Passage for review →
================

Does the fact that he was upon the fuselage of that wholly disabled, immobilized plane which rested at anchor in the water, useful only as a raft, create such a distinction between this and the foregoing illustrations as to tie up his death with service, travel, or flight in that seaplane? We think not.
We hold that disengagement from service, travel, and flight in that seaplane had taken place in the case at bar, and that Lieutenant Bull’s death had no connection, directly or indirectly, with service, travel, or flight in that seaplane within the meaning of the policy. Where [459]*459the service, travel, and flight in the aircraft had definitely ended, and the only connection the insured had with the plane at the time he met his death at the hands of a strafing Jap was that he had arrived by plane at the place where the Jap shot him, his death was too remote to be considered the result, direct or indirect, of service, travel, or flight in an aircraft. We think the true intent of the parties was to exclude the risks of aviation and to include the risks of war. The death in this case was due solely to dangers inherent in a war risk.
For another reason, we do not think the contention of the defendant is valid. The provision of the policy relied upon as a defense by the defendant becomes operative only where the insured meets “death as a result, directly or indirectly, of service, travel, or flight in any species of aircraft.” (Italics ours.) Death in this instance resulted directly from the strafing by the Jap plane. The evidence clearly supports that view. The policy does not say that it shall not apply if the death is contributed to directly or indirectly by the service, travel, or flight in the aircraft. The policy deals with results and not causes or contributing causes. Aviation may have been a contributing cause, but that did not make the death an indirect result of aviation. No risk of aviation resulted in death. A risk of war resulted in death. That was a risk not excluded by the policy.

================

Data supplied →
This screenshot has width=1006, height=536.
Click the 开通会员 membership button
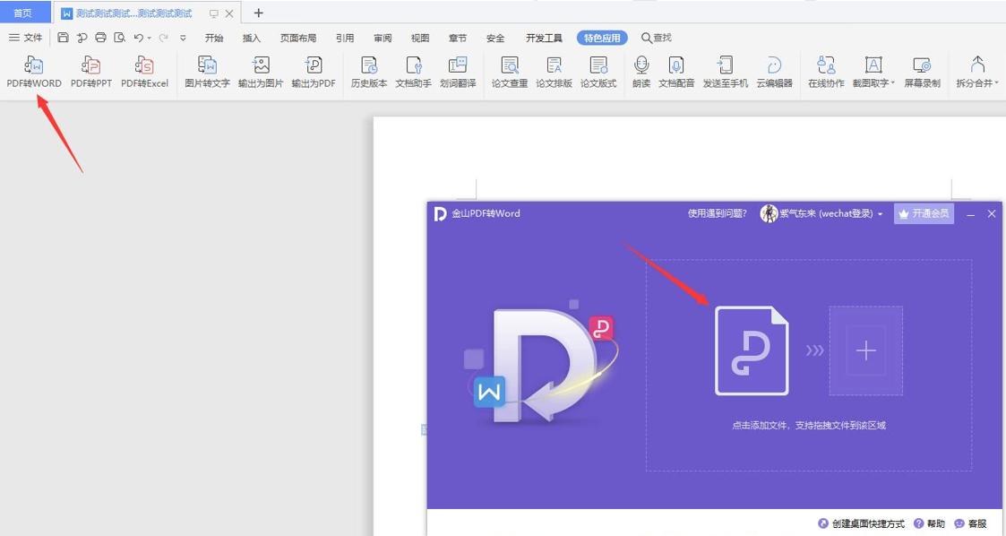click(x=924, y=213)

================

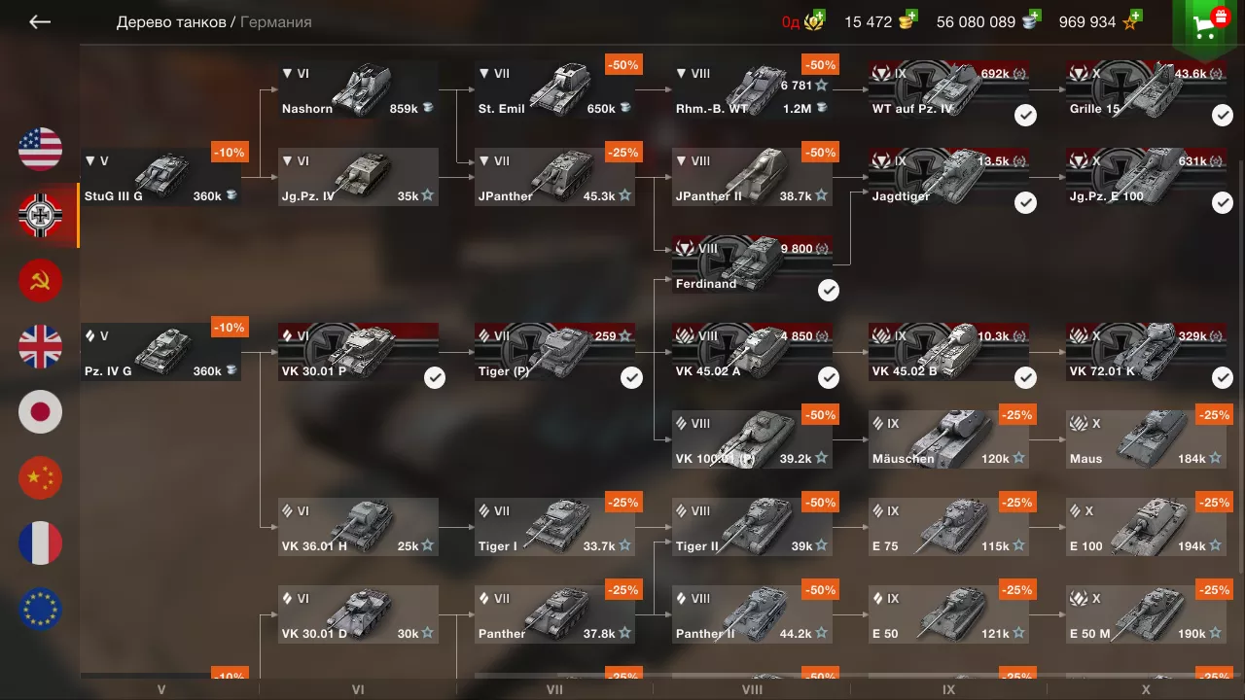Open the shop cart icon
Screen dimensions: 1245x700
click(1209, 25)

================

Required work →
a) Which activities in an aircraft does the policy provision quoted in the opinion on Lieutenant Bull's death list as leading to excluded deaths?
b) According to the opinion on Lieutenant Bull's death, what was the disabled seaplane still useful for?
c) Carry on the opinion on Lieutenant Bull's death from the point where it stops.

Outputs by task →
a) Service, travel, and flight.

b) It was useful only as a raft.

c)
In any view of the case, the defendant must fail. Looking at the contract to determine whether service, travel, or flight in the aircraft resulted in the insured’s death, we must conclude that it did not. The facts in this case so predominantly and effectively characterize his death as one due to war risk that the remote connection between his death and service, travel, or flight in an aircraft must be considered wholly ineffectual to change that characterization.
When we consider results that produced death, as provided in the policy, and not contributory causes, which were not the limiting terms of the provision, it is clear that the contract does not support the contention of the defendant.
The judgment in No. 8369 is affirmed.
There was a cross-appeal (No. 8370) perfected by the plaintiff involving the policy’s incontestability clause. Consistent with the disposition of the appeal in No. 8369, the cross-appeal need not be sustained, and the judgment is affirmed.